Exercise details: Turn everything from the line containing "At what coordinates" down to the last of the lines below into a JSON list of strings, one string per line, with blank lines skipped. Leave the pictures out.

Listing:
"""

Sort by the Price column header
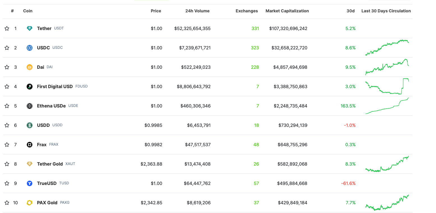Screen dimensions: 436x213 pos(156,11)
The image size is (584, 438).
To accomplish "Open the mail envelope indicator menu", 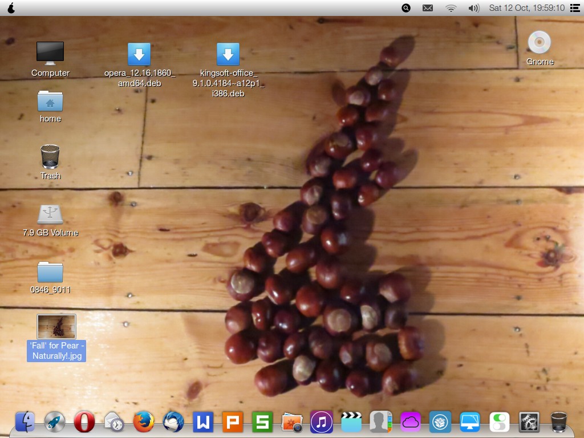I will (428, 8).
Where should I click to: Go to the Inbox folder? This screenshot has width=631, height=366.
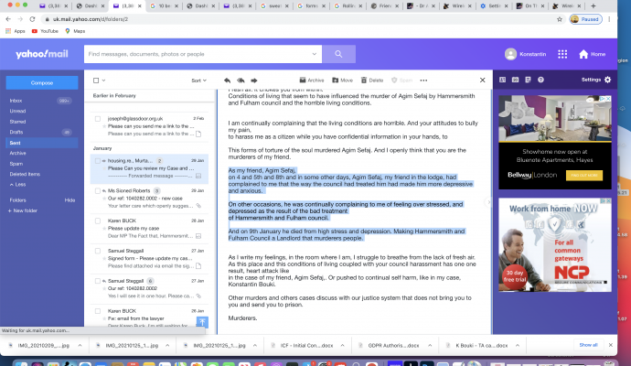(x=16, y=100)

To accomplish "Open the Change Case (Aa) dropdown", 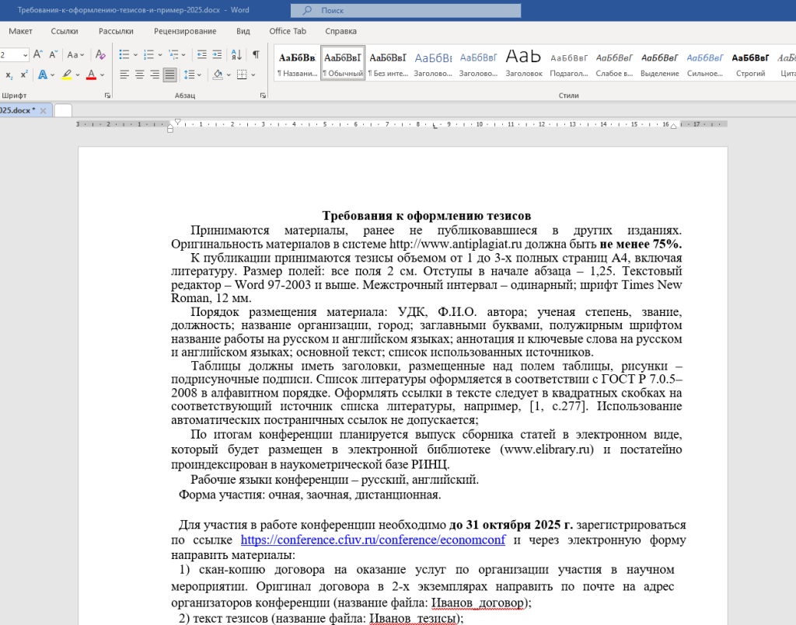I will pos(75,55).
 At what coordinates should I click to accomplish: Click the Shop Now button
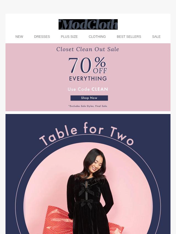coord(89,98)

"""

Answer:
[
  " At what coordinates should I click to accomplish: Click the Shop Now button",
  "coord(89,98)"
]